The problem
Print each of the entries below verbatim, leaving out the pictures.
-- BEGIN Data for this task --
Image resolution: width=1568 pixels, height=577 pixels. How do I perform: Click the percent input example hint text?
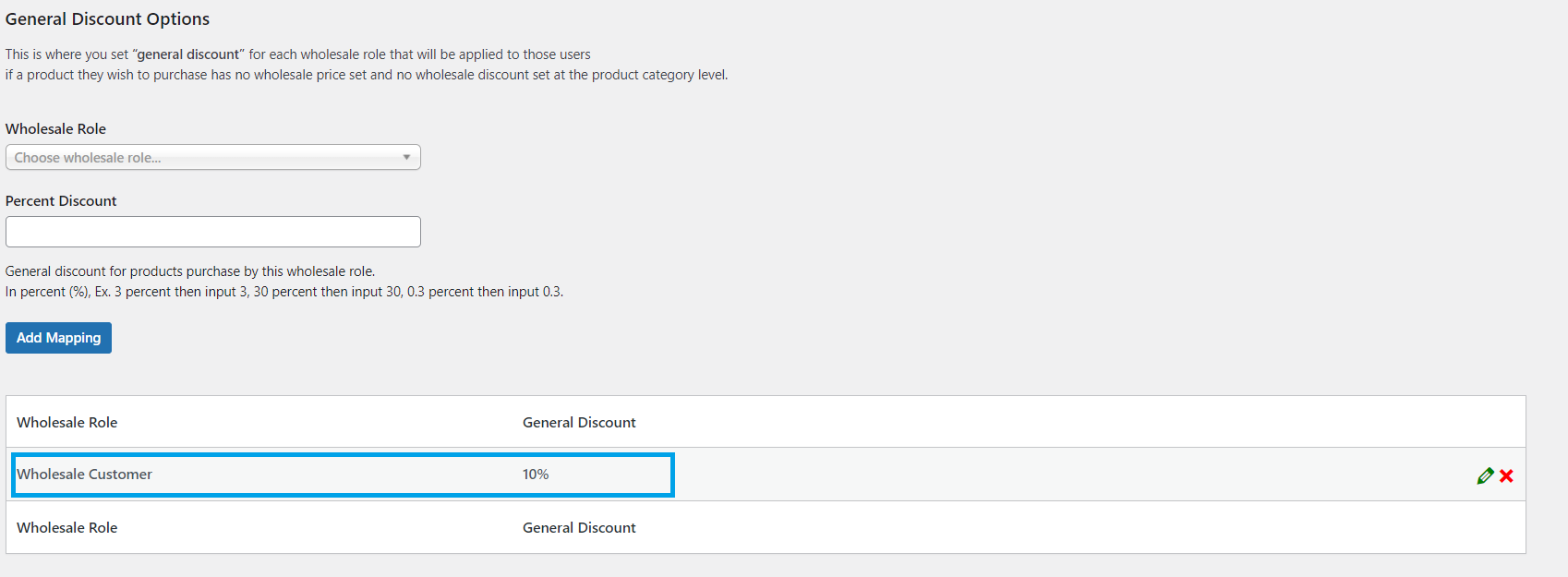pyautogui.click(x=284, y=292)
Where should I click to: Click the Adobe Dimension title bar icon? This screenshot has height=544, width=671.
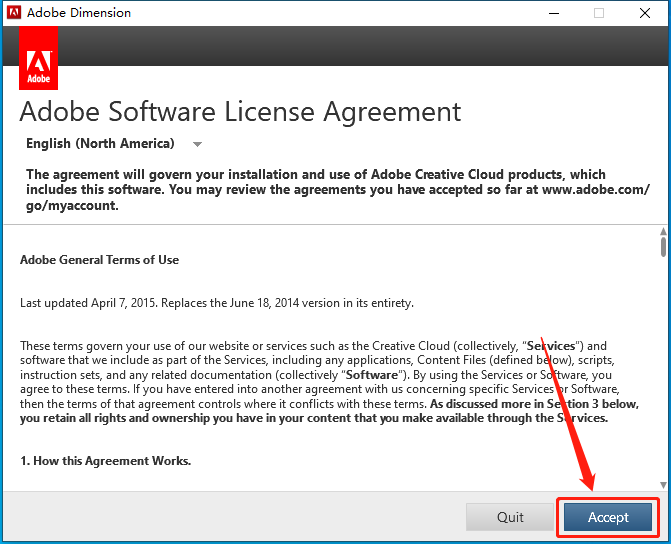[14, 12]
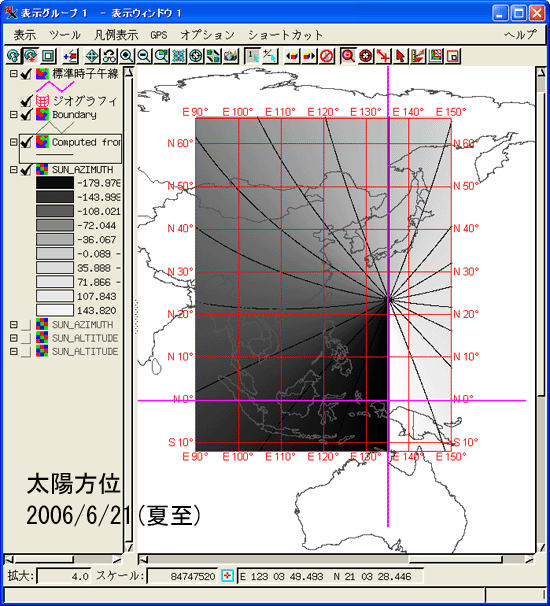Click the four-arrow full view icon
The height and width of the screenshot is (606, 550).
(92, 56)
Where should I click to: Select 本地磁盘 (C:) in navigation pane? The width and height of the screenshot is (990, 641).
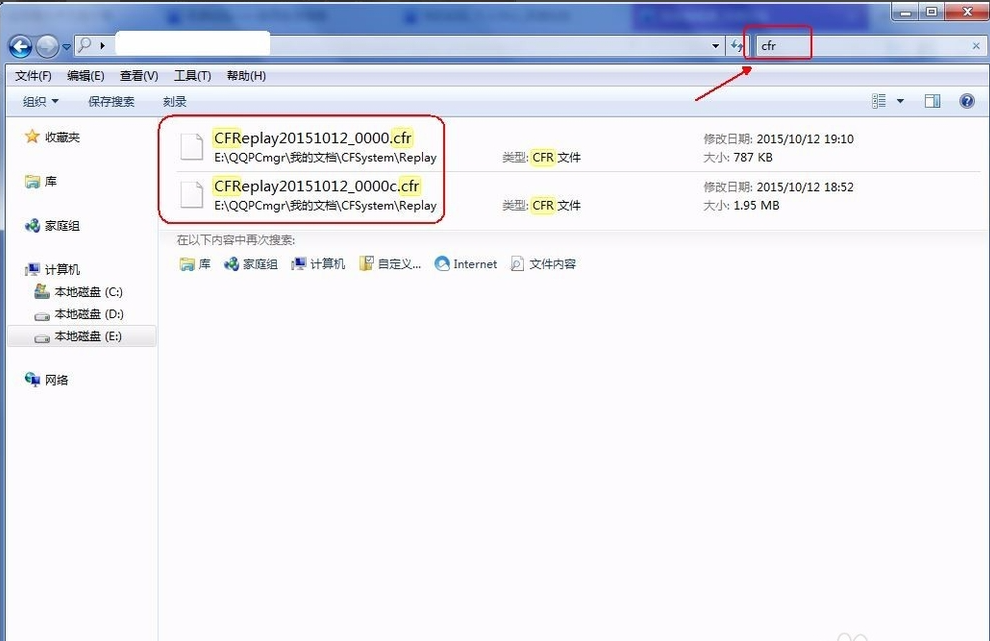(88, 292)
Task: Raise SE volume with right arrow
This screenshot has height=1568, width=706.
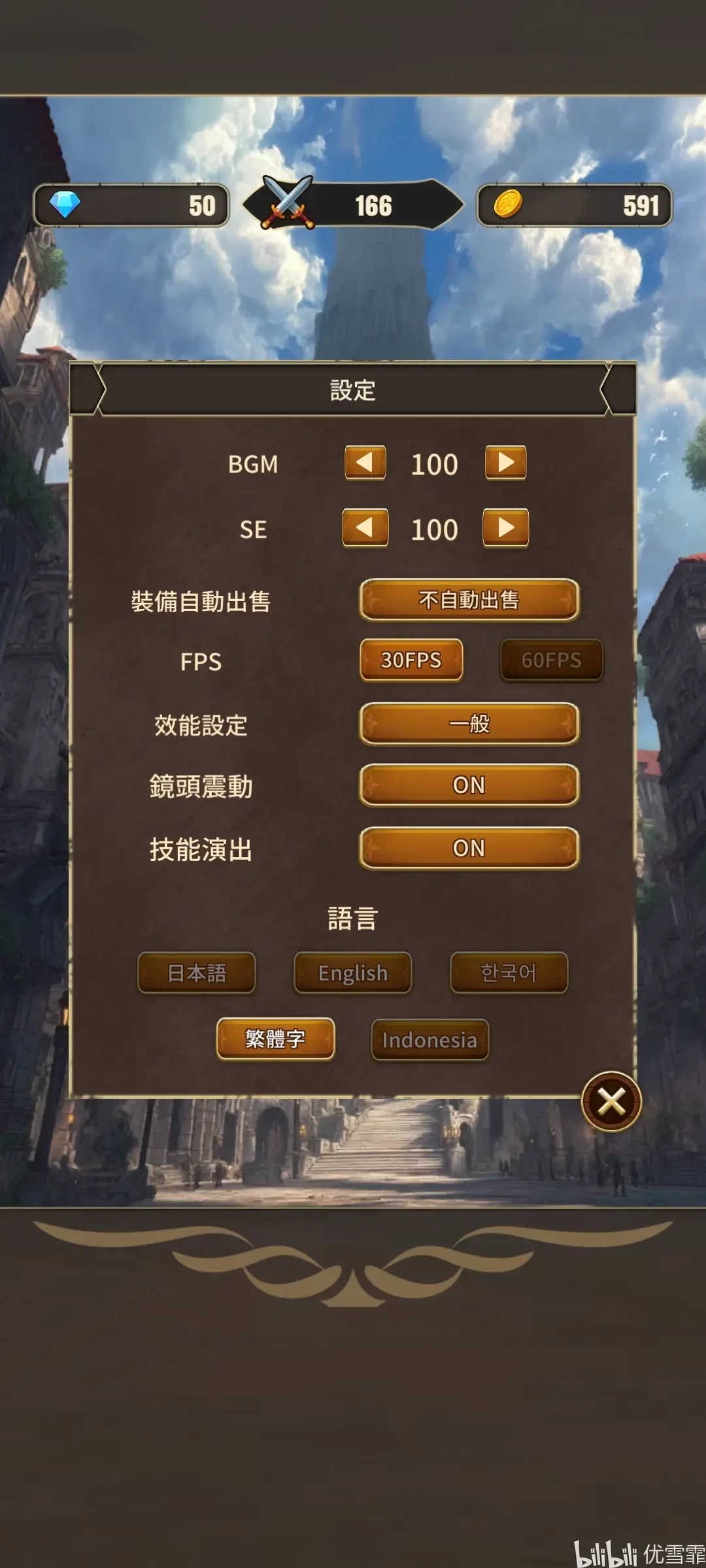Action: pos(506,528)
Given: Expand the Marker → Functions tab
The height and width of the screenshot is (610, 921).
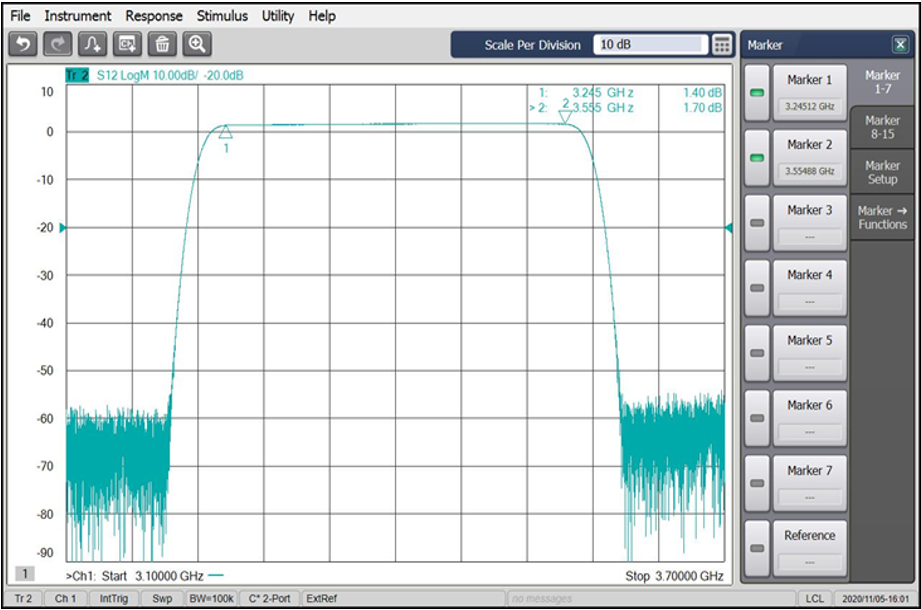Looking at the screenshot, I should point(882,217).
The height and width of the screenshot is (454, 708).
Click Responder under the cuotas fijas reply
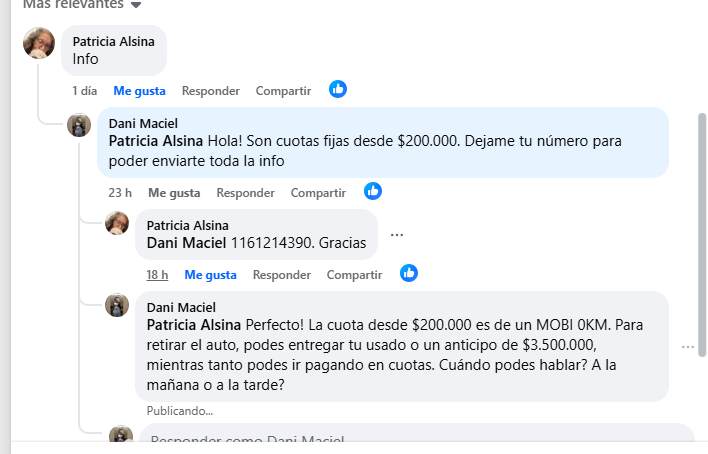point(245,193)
-- END Data for this task --
Written solution
Image resolution: width=1568 pixels, height=577 pixels. How do I perform: Click the percent input example hint text?
pyautogui.click(x=284, y=292)
Where should I click to: Click the Adobe Dimension title bar icon? This screenshot has height=544, width=671.
[14, 12]
Click the four-arrow full view icon
The height and width of the screenshot is (606, 550).
(92, 56)
Where should I click to: Select 本地磁盘 (C:) in navigation pane? The width and height of the screenshot is (990, 641).
(88, 292)
Task: Raise SE volume with right arrow
This screenshot has height=1568, width=706.
Action: pos(506,528)
Given: Expand the Marker → Functions tab
The height and width of the screenshot is (610, 921).
Looking at the screenshot, I should point(882,217).
The height and width of the screenshot is (454, 708).
Click Responder under the cuotas fijas reply
point(245,193)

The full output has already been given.